Comparing Random Forest, Logistic Regression, and Heterogeneous Graph Neural Networks: Classifying Money Laundering in High Liquidity Sectors
Summary
Money laundering is the act of organizations or individuals aimed at legitimizing the origins of assets obtained through criminal activities. Modern money laundering activities tend to form sophisticated criminal networks involving various entities and individuals with different roles, making detection and prevention using traditional methods, such as rule-based approaches, more challenging. This study combines machine learning methods (Random Forest, Logistic Regression) and deep learning method (specifically Heterogeneous Graph Neural Network) to classify suspicious money laundering companies in high-liquidity sectors. The results indicate that the Heterogeneous Graph Neural Network outperforms the other models with higher recall and AUC-ROC performance. Comparing the network metrics and confusion matrix, the common characteristics of suspicious companies are clarified.

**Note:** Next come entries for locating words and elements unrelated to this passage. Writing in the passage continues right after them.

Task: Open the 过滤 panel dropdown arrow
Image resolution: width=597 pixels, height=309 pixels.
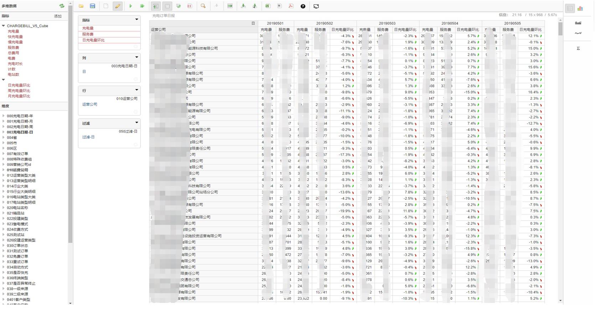Action: (137, 123)
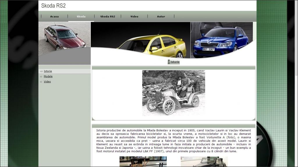Click the Istorie history text paragraph
This screenshot has width=298, height=167.
point(173,141)
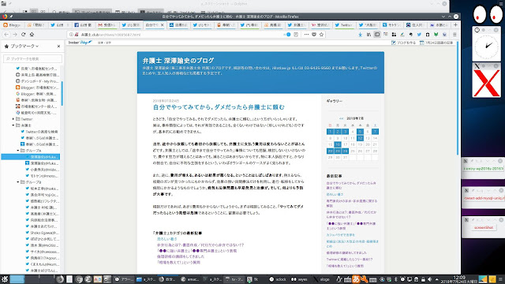The image size is (505, 284).
Task: Collapse the グループA bookmark folder
Action: click(x=18, y=151)
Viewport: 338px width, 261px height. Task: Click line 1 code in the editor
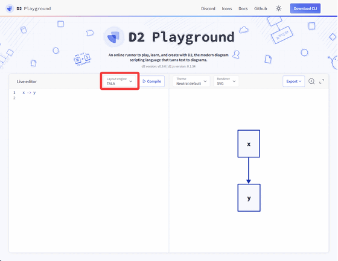[29, 93]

Companies that tend to connect with many other firms, play a crucial intermediary role in the network, form a distinct community, and maintain close connections with each other are potentially illegal. These results provide a foundation for building robust anti-money laundering systems in the future. However, further research should focus more on addressing data imbalance and gray data (unconfirmed money laundering) issues to improve the accuracy of the algorithms.